Monday, May 17, 2010

Fibromyalgia and Cord Compression?

Fibromyalgia is a difficult problem to diagnose or determine its cause. Since exercises, diet, and weight loss can be so helpful to fibromyalgia patients, we may think they can completely solve the problem.

Chiropractors recognize the importance of good spinal posture in affecting a variety of health problems, including fibromyalgia. It’s important to not think of the disease as having a single solution, but rather as a more complex entity, needing a comprehensive approach. But is there any research on the spine being involved in patients with fibromyalgia?

Recent research (Holman AJ. Positional cervical spinal cord compression and fibromyalgia: a novel comorbidity with important diagnostic and treatment implications. J Pain 2008; May 20 epub.) has looked into a specific problem seen in fibromyalgia patients: spinal cord compression. The scientist took MRIs of fibromyalgia patients with the neck in different positions such as max forward and backward bend. These positions can show the spinal cord is compressed/pinched where a neutrally positioned MRI or CT scan may not. In the study, 71% of patients with fibromyalgia had positional cervical spinal cord compression.

So what does this mean? It means if you have fibromyalgia there may be an undetected cervical compression problem that may also be affecting you.

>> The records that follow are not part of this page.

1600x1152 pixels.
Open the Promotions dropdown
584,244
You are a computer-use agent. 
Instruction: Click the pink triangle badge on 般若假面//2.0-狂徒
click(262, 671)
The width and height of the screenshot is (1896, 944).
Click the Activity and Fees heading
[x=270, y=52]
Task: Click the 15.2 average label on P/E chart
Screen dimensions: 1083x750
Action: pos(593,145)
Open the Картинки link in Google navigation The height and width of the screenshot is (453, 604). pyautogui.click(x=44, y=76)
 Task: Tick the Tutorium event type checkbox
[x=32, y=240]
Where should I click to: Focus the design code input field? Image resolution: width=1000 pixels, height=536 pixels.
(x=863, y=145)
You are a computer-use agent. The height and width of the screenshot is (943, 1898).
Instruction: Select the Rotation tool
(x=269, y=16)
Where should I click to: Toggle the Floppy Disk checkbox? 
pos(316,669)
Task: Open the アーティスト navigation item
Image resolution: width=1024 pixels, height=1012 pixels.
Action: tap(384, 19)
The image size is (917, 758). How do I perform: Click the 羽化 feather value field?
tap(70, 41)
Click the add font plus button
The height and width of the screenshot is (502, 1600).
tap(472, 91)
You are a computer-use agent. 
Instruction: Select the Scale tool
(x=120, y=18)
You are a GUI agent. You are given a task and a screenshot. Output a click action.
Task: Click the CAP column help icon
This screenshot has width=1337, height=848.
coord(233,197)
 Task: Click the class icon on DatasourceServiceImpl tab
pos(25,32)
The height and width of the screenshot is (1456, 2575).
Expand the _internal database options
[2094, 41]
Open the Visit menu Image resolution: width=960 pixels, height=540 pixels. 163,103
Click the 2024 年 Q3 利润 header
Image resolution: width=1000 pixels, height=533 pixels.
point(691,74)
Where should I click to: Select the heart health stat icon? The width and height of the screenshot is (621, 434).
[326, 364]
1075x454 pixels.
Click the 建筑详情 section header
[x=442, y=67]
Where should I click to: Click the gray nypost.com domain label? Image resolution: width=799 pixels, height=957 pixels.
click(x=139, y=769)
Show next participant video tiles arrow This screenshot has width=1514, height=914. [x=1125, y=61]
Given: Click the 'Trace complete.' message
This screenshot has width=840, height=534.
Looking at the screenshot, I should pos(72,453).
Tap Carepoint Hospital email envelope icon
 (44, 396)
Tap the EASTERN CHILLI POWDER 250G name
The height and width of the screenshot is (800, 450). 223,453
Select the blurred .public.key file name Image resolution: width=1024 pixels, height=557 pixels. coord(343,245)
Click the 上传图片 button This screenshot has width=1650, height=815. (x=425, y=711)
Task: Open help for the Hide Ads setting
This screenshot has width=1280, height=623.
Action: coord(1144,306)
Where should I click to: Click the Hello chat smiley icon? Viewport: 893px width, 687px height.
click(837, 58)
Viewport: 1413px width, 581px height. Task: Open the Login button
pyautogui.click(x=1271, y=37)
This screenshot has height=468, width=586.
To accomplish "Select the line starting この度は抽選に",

Good neck posture and mobility are keys to good health. We can diagnose your condition and see if there is a spinal component to your problem that may have been overlooked. Sometimes it’s the low back pain that keeps us from exercising and ultimately getting rid of the fibromyalgia-inactivity-pain cycle. And, as the research above suggests, maybe the problem is in the neck and this needs to be addressed in a specific and comprehensive manner. Sometimes immobility in one area of the spine is compensated for in another, which can make your ability to heal somewhat lessened. Maybe the neck has been a concern of yours for a long time since the fibromyalgia symptoms came on following a neck trauma such as a whiplash. If you also suffer from headaches and have spinal pain, these are important clues that some of your symptoms may be spinally related.

It’s important to view your fibromyalgia symptoms from a global perspective, and not just think of one isolated issue as the root cause, and the only place where treatment needs to be directed.